### 課題内容
下にある坪井先生のお別れ会の文章を、最後の文の後から書き継いでください。

### ページ抜粋
■ ■ ■ ■ ■ ■ ■

2016年6月25日、坪井先生のお別れ会

◆500人くらい集まっただろうか。まったくの普段着で、黒や灰の人々ばかりで、後ろの方に控えていた。鈴木嘉吉さんのお別 れの言葉はなかなかよかった。献杯となり会食。参会者の方々のスピーチが始まるが、ここまでくると誰も聞いていない。O先生の挨拶を前に聞きに行く。しばらく後、H先生が大声を上げ・・・、唖然。参会者のみなさん、顔は覚えているが、名前を思い出すのに一苦労。
◆すんなりと戻ってきて研究室にいます。『考古ボーイの70年』を取り出すと、自分の名前が書いてあった。1999年発行。文化庁でいちばん下のわたしにも下さったのですね。覚えていないが、速報展の打ち合わせ会の時だろうか。ありがたや。
◆坪井先生のお仕事は多くの人が語っている。大学や研究所や文化庁の大先輩であり、直接のつきあいはわずかであれ、とても親しみのもてる先輩であり、多くのものを与えてもらっているのだと思う。書き残されたものから、これからだって学ぶことはできる。後輩であるわれわれは、考古学を学び文化財行政にかかわる人材を送り出し、また文化・文化財を大切にする普及活動を進めることが務めですね。大正10年生まれ、42年あまり上の大先輩の逝去である。
◆ところで、従四位が贈られたとのこと。これにはびっくり、まだそんなんあんの、と。戦前の官人はみな位をもち、肩書に書いているが、これ戦後も生き残っているんですね。いまはあれでしょうか、ぜんぶ没後の叙位なんですかね。大阪府のMさんが、「文化財や」と。坪井さんで従四位だ、主権者たる国民は99%無位ですね。まあこんなのは、伊藤博文が敷いたレールなんでしょうね。
◆実測図にケバを入れるようにしたのは坪井さんだそうです。

■ ■ ■ ■ ■ ■ ■

### 元データ
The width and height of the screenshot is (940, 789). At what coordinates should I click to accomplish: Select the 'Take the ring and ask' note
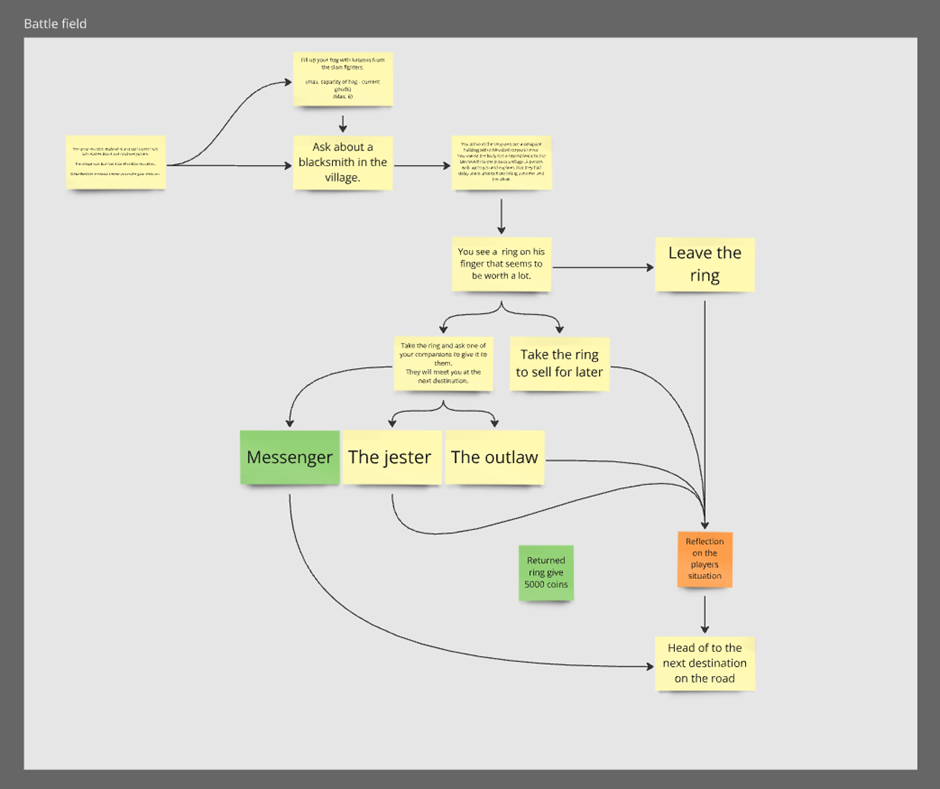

■ ■ ■ ■ ■ ■ ■

### 回答
午後は

◆午後、恒藤記念室の展示の仕事をしないといけないのですが、別のことをやって日が暮れました。この仕事、はよ終わりたいんですが・・・。内緒です。
◆8月7日に陵墓のシンポがある。流れるかな~と思っていたが、神戸でやるらしい。ここ最近の立入り観察の成果について、1時間ばかりしゃべることになっている。7月8日だったか、大阪府大から電話が入り(前に航空の関係で深井で日本酒を飲んだ)、七夕講演会でなんかしゃべれと。いや国立天文台の人がしゃべるんだそうですが、その人が古墳好きらしく、そういうことでお鉢がまわってきたらしい。高松塚やキトラの星座なんて、ぜんぜん勉強したことありませんよ。なんでもいいというので、大仙古墳の話をすることにした。この日は、東京でアレがありまして、その日程決定とほぼ同時なもんで、府大の話を引き受けたので、昼間東京に行って、途中で帰ってきて府大にむかうハメとなりました。東京へは前日に行き、息子の下宿に泊めてもらうことにしました(年1回のこと)。
◆秋は、山城の古墳のシンポ、天理のオオヤマトのシンポ、都市史学会、纒向のシンポ、大坂城のシンポと、ぼちぼち入ってきました。このうち大坂城のシンポはネタがなく・・・。豊臣大坂城のことで、自分のできることは?、ない!。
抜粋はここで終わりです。